╭─ Records supplied

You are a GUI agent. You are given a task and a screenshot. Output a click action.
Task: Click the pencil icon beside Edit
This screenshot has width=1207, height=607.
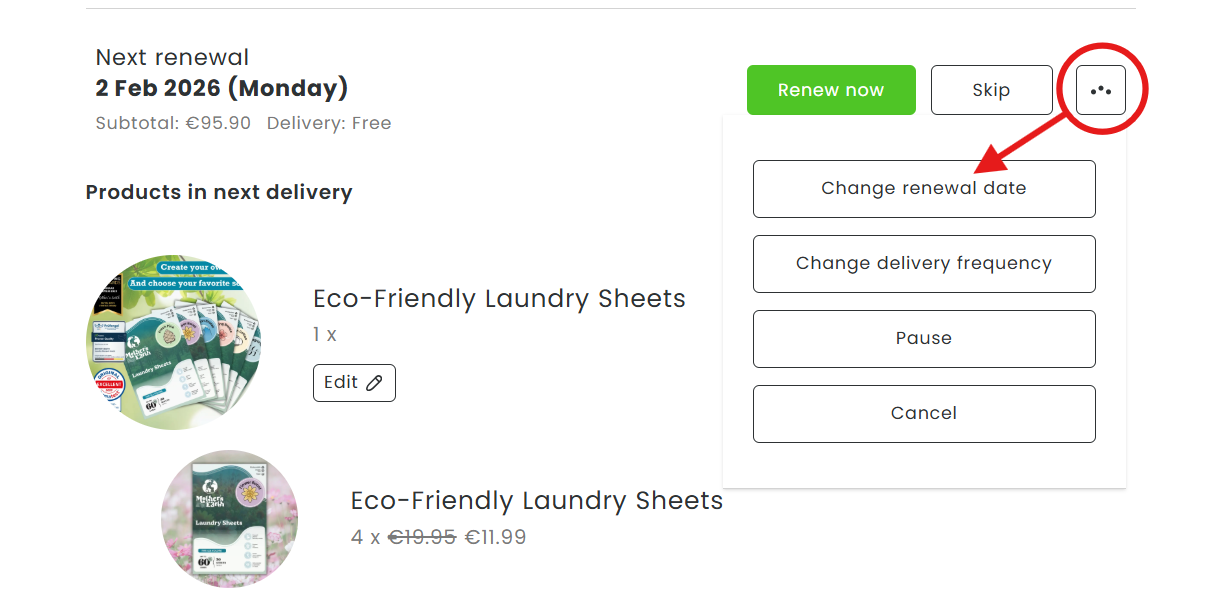(375, 383)
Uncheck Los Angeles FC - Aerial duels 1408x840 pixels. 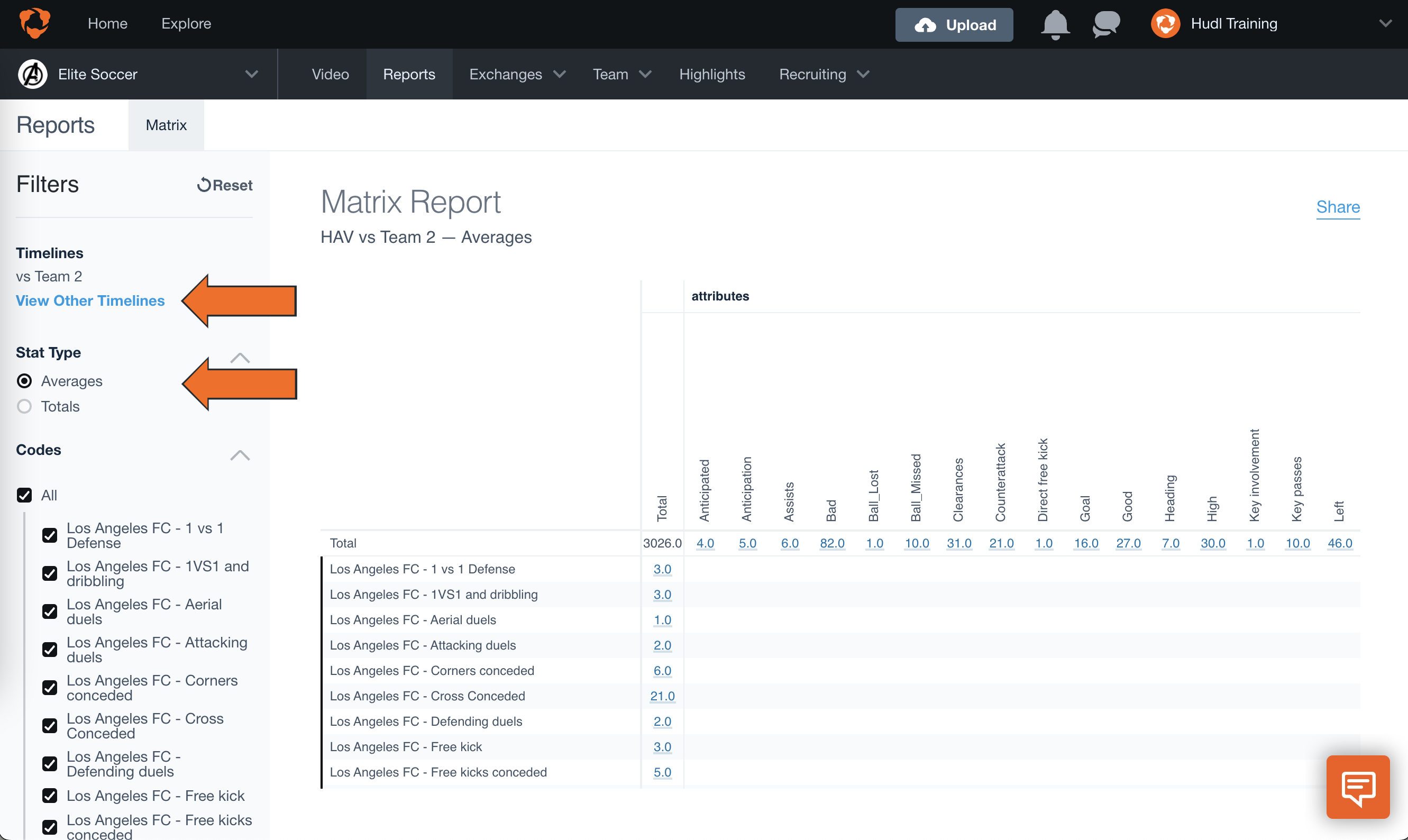click(50, 612)
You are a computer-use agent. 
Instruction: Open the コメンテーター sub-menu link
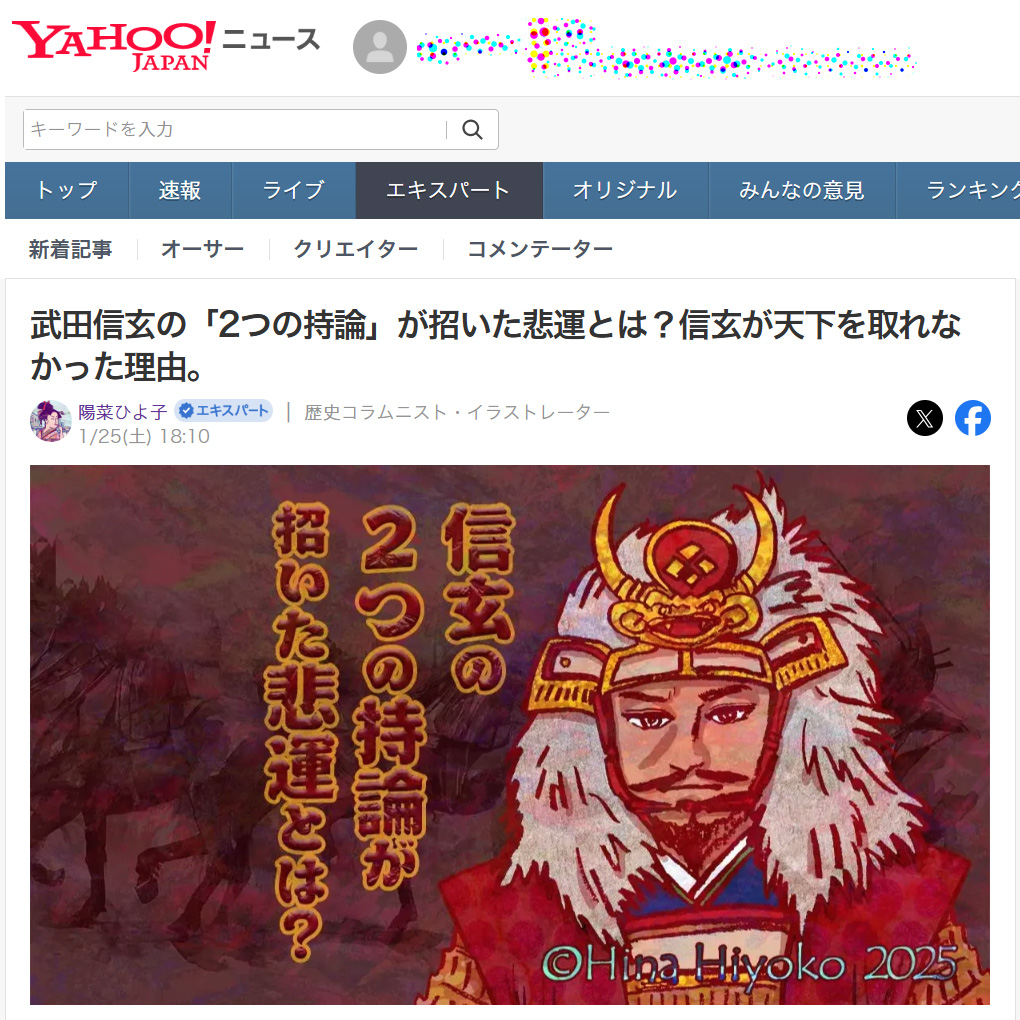pos(540,249)
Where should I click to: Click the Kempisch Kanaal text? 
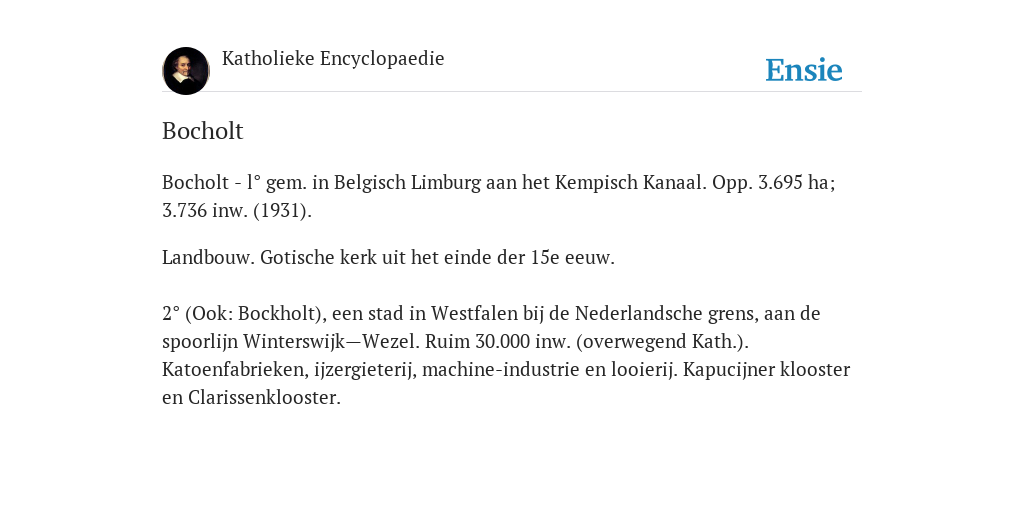coord(631,182)
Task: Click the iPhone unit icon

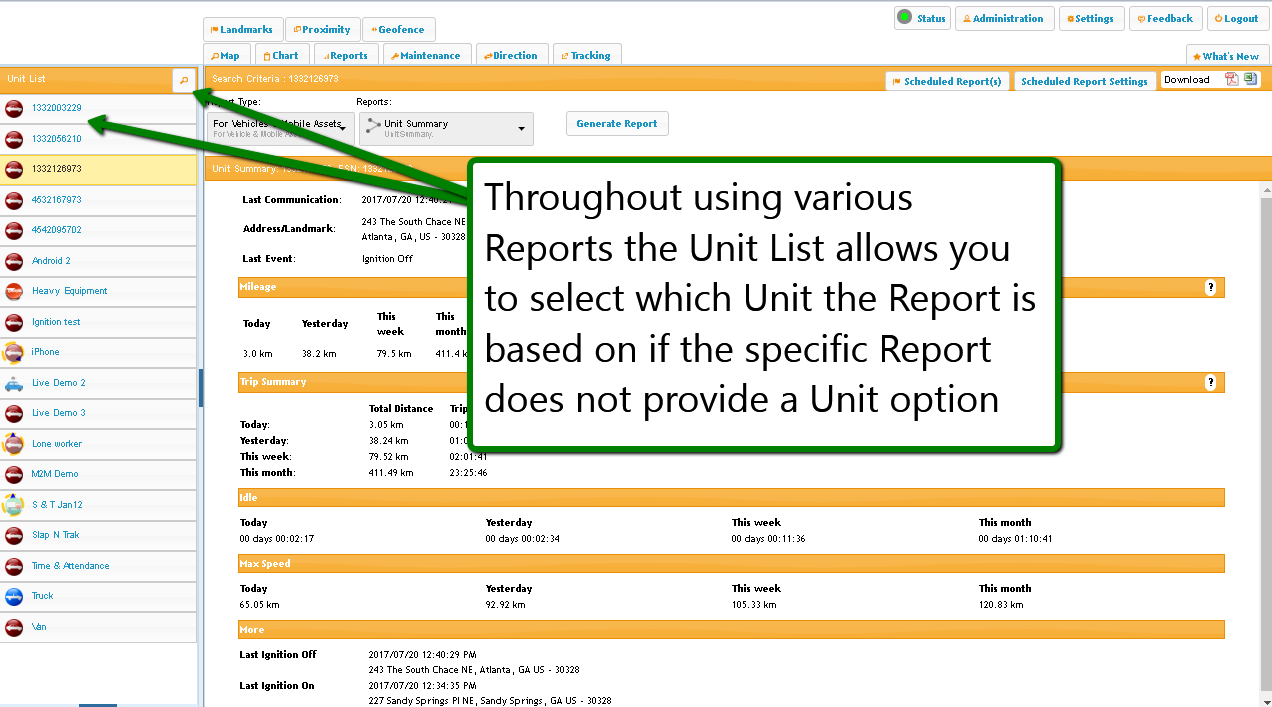Action: point(14,352)
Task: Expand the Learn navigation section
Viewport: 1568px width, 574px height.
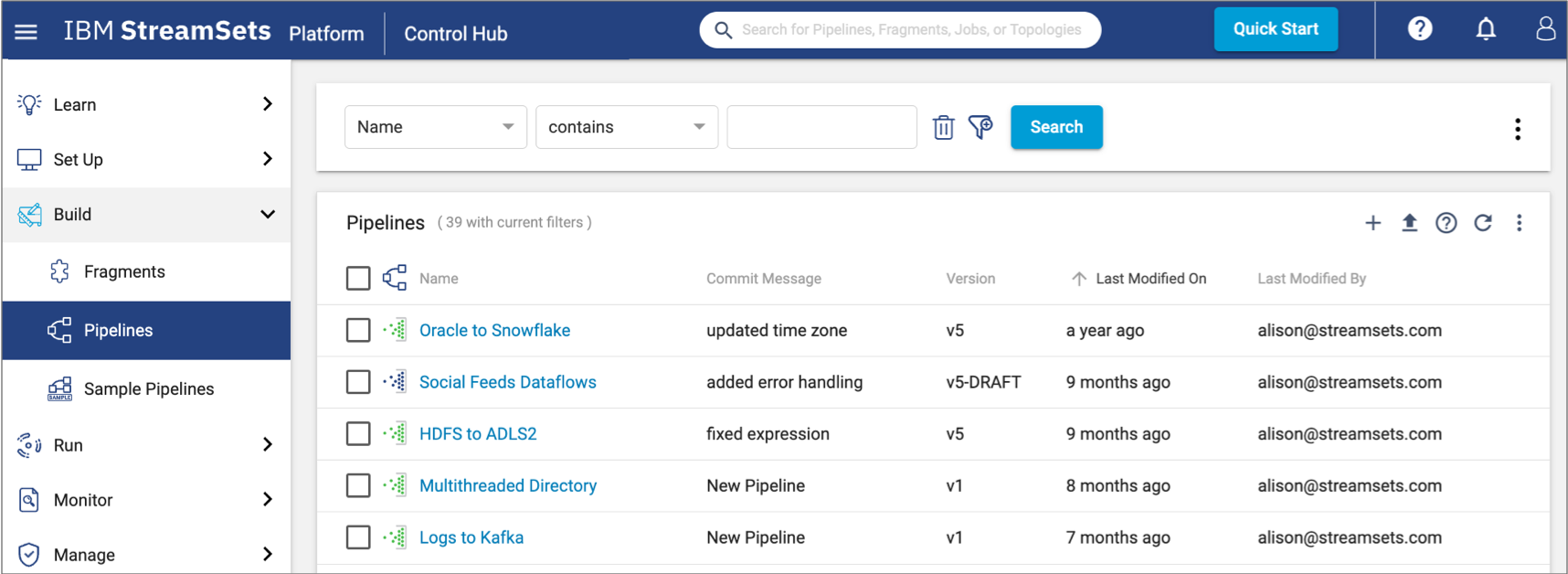Action: click(146, 104)
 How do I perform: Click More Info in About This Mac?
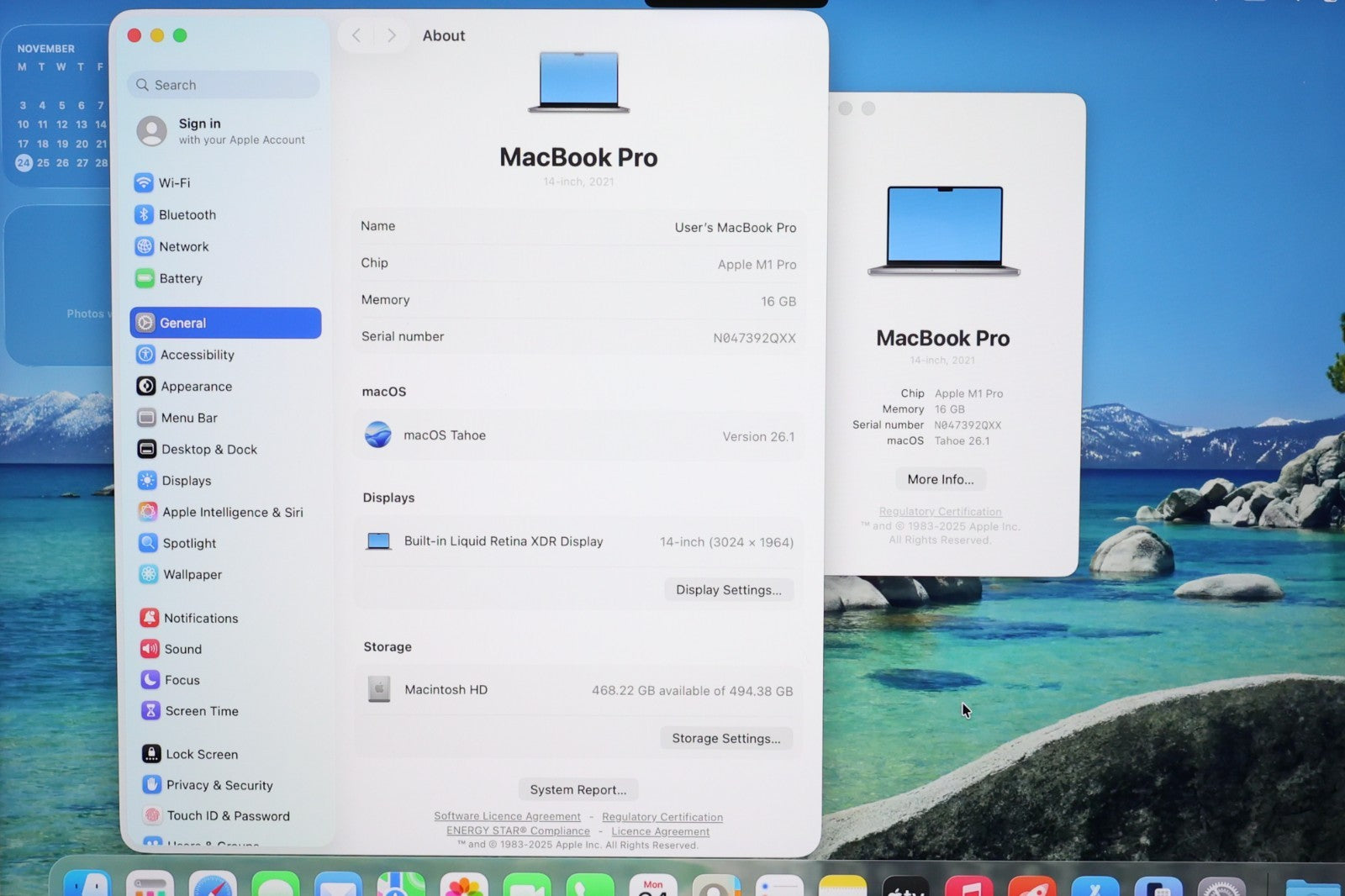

╰─

- What is required -
Return nothing except the lines from the one containing "Instruction: Open the コメンテーター sub-menu link" through the final line of the data, copied exactly. Leave out all pictures.

- Result for this task -
Instruction: Open the コメンテーター sub-menu link
pos(540,249)
Where should I click to: Click the Kempisch Kanaal text? 
coord(631,182)
Task: Click the iPhone unit icon

Action: point(14,352)
Task: Expand the Learn navigation section
Viewport: 1568px width, 574px height.
Action: click(146, 104)
 How do I perform: Click More Info in About This Mac?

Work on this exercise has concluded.